WORK REQUEST: Quote each record exactly, please, leaving none out.

Collected data entries:
Content starts
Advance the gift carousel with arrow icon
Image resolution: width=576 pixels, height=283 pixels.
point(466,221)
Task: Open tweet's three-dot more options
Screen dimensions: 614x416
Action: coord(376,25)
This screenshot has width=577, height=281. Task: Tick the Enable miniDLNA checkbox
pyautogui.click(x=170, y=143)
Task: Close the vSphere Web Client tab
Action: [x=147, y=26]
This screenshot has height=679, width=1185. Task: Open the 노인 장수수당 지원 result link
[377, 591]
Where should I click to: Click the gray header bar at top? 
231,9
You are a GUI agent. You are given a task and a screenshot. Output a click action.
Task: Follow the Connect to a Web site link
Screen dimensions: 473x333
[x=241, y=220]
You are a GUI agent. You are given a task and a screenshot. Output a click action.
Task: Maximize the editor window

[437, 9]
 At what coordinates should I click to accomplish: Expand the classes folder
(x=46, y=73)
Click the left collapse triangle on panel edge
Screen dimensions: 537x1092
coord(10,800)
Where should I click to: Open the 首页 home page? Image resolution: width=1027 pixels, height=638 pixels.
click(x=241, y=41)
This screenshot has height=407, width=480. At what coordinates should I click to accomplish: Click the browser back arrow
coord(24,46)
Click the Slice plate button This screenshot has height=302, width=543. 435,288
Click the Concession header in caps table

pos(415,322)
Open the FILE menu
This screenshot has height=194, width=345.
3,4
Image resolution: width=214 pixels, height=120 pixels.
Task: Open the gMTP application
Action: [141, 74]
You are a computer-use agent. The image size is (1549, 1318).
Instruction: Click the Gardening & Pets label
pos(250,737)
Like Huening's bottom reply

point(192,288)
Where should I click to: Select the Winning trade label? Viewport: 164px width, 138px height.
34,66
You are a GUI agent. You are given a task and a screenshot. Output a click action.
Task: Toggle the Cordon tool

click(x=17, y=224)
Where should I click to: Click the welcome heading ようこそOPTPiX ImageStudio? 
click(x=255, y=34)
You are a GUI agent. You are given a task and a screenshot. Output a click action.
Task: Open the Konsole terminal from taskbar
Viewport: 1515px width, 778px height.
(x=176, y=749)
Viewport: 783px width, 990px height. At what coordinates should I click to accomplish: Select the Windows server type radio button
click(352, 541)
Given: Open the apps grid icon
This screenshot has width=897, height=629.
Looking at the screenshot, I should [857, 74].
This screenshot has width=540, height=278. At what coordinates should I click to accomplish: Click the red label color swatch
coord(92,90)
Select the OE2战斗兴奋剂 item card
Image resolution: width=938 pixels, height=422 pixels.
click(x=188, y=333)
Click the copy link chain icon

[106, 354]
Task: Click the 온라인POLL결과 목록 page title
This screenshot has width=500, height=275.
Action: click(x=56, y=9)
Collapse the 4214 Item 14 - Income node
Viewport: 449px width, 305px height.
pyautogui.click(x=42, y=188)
Content ends
SOLUTION FOR THIS PROBLEM:
Advance the gift carousel with arrow icon
Image resolution: width=576 pixels, height=283 pixels.
point(466,221)
Task: Open tweet's three-dot more options
Screen dimensions: 614x416
Action: coord(376,25)
This screenshot has width=577, height=281. Task: Tick the Enable miniDLNA checkbox
pyautogui.click(x=170, y=143)
Task: Close the vSphere Web Client tab
Action: [x=147, y=26]
This screenshot has height=679, width=1185. Task: Open the 노인 장수수당 지원 result link
[377, 591]
Where should I click to: Click the gray header bar at top? 
231,9
You are a GUI agent. You are given a task and a screenshot. Output a click action.
Task: Follow the Connect to a Web site link
Screen dimensions: 473x333
[x=241, y=220]
You are a GUI agent. You are given a task and a screenshot. Output a click action.
Task: Maximize the editor window

[437, 9]
 At what coordinates should I click to accomplish: Expand the classes folder
(x=46, y=73)
Click the left collapse triangle on panel edge
Screen dimensions: 537x1092
coord(10,800)
Where should I click to: Open the 首页 home page? Image resolution: width=1027 pixels, height=638 pixels.
click(x=241, y=41)
This screenshot has height=407, width=480. At what coordinates should I click to accomplish: Click the browser back arrow
coord(24,46)
Click the Slice plate button This screenshot has height=302, width=543. 435,288
Click the Concession header in caps table

pos(415,322)
Open the FILE menu
This screenshot has height=194, width=345.
3,4
Image resolution: width=214 pixels, height=120 pixels.
Task: Open the gMTP application
Action: [141, 74]
You are a computer-use agent. The image size is (1549, 1318).
Instruction: Click the Gardening & Pets label
pos(250,737)
Like Huening's bottom reply

point(192,288)
Where should I click to: Select the Winning trade label? Viewport: 164px width, 138px height.
34,66
You are a GUI agent. You are given a task and a screenshot. Output a click action.
Task: Toggle the Cordon tool

click(x=17, y=224)
Where should I click to: Click the welcome heading ようこそOPTPiX ImageStudio? 
click(x=255, y=34)
You are a GUI agent. You are given a task and a screenshot. Output a click action.
Task: Open the Konsole terminal from taskbar
Viewport: 1515px width, 778px height.
(x=176, y=749)
Viewport: 783px width, 990px height. At what coordinates should I click to accomplish: Select the Windows server type radio button
click(352, 541)
Given: Open the apps grid icon
This screenshot has width=897, height=629.
Looking at the screenshot, I should [857, 74].
This screenshot has width=540, height=278. At what coordinates should I click to accomplish: Click the red label color swatch
coord(92,90)
Select the OE2战斗兴奋剂 item card
Image resolution: width=938 pixels, height=422 pixels.
click(x=188, y=333)
Click the copy link chain icon

[106, 354]
Task: Click the 온라인POLL결과 목록 page title
This screenshot has width=500, height=275.
Action: click(x=56, y=9)
Collapse the 4214 Item 14 - Income node
Viewport: 449px width, 305px height.
pyautogui.click(x=42, y=188)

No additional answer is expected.